_Exercise objective_
Retype, without changes or pictures, only the lines that begin at the one containing "Where should I" and end at the last line of the records that follow.

*** Opening of Given entries ***

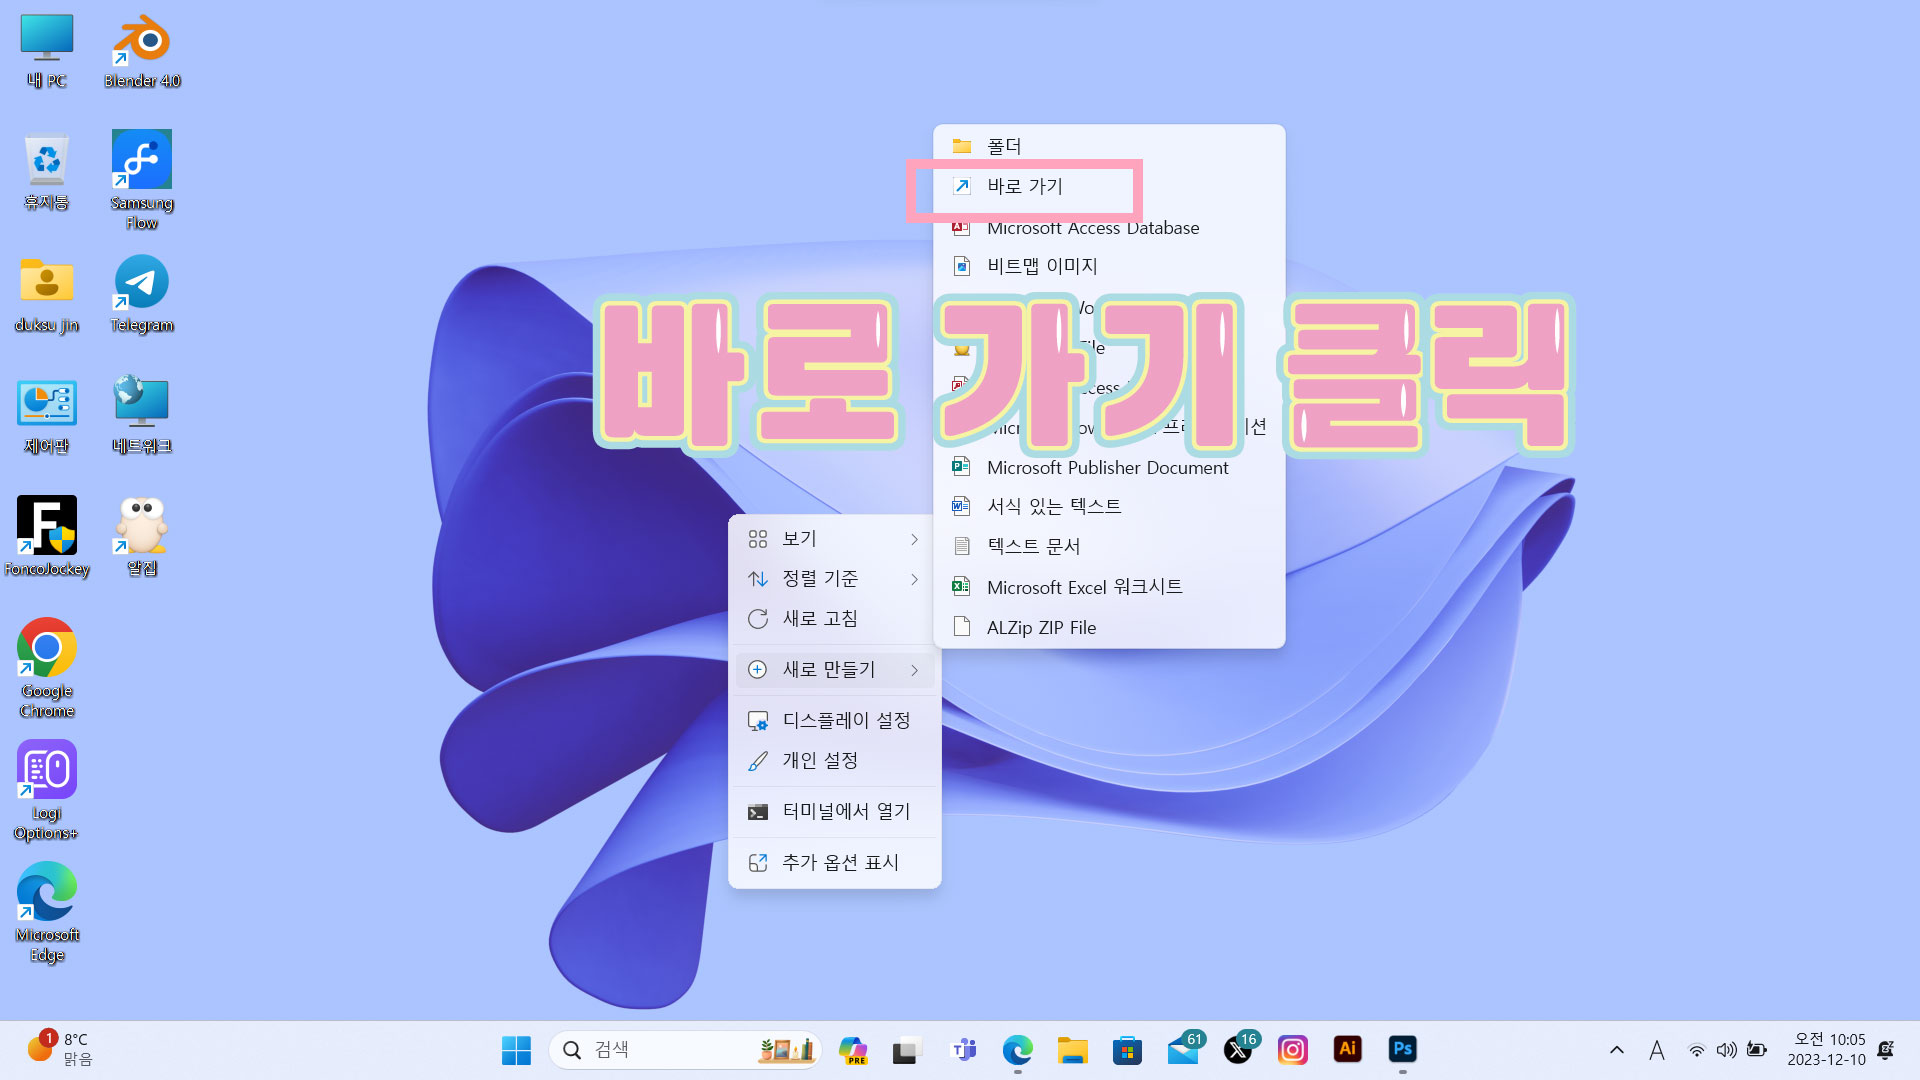Show hidden system tray icons chevron
The width and height of the screenshot is (1920, 1080).
[x=1616, y=1050]
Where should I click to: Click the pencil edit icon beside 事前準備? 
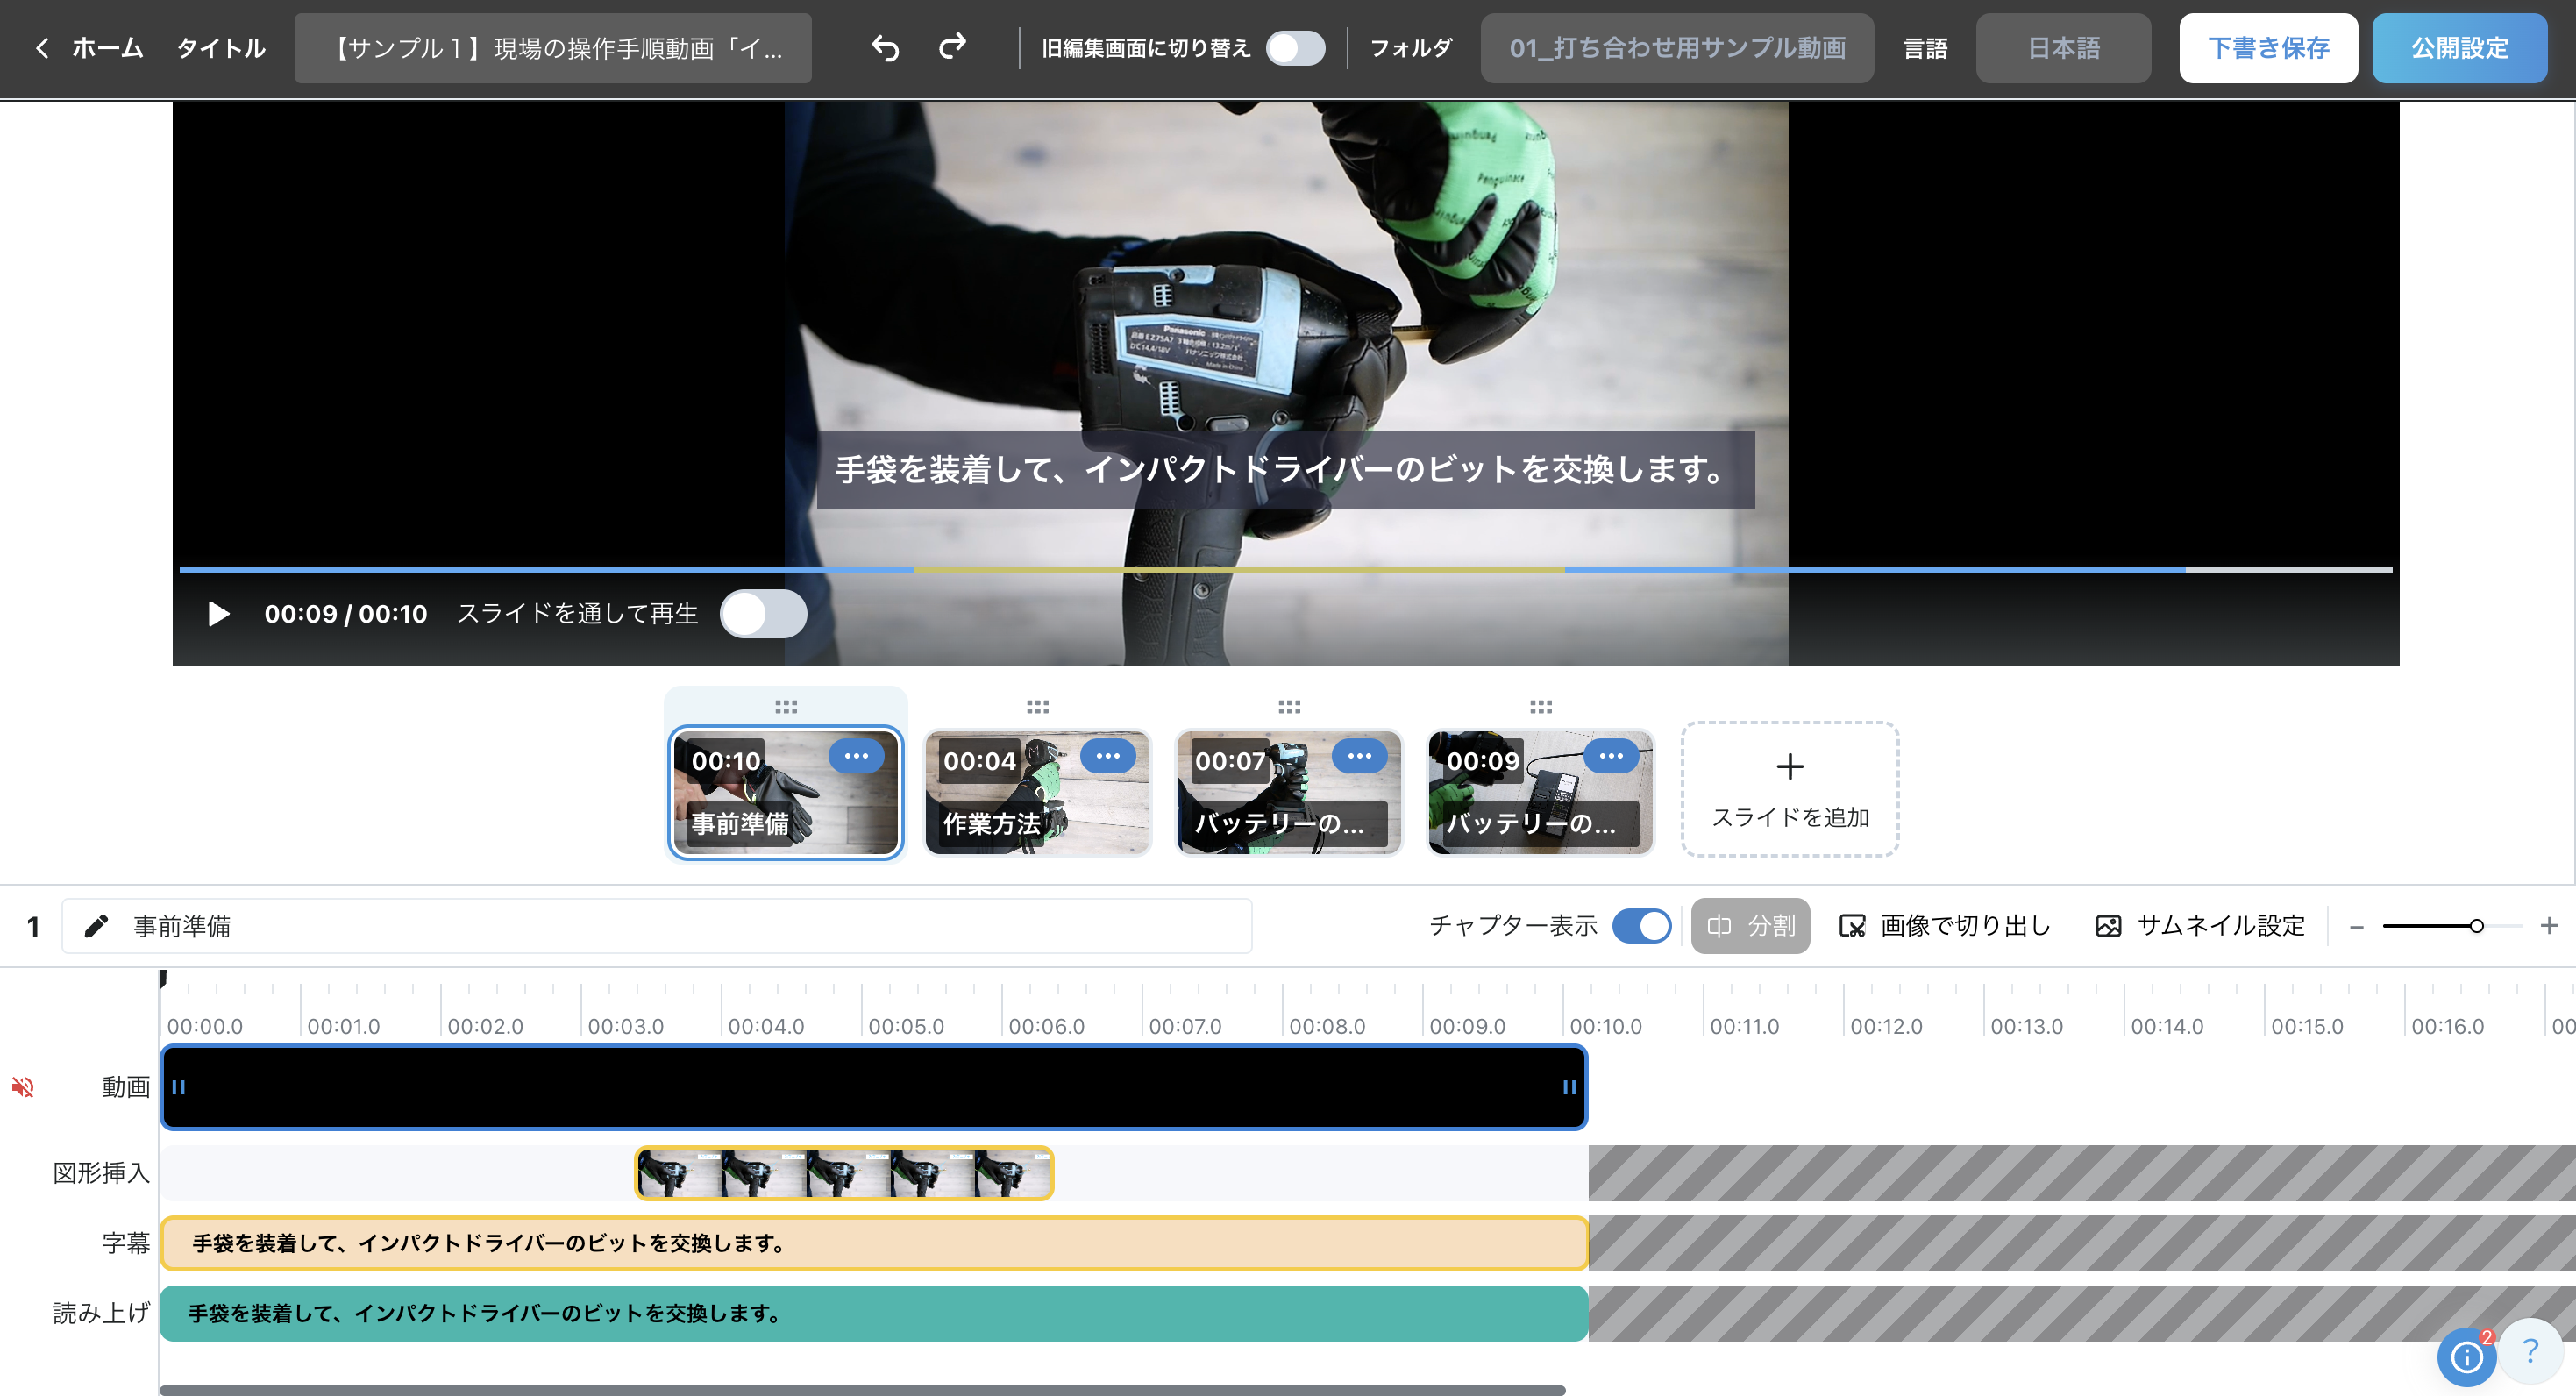tap(96, 926)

*** Close of Given entries ***

_Solution for this problem_
Where should I click to: Click the pencil edit icon beside 事前準備? 
tap(96, 926)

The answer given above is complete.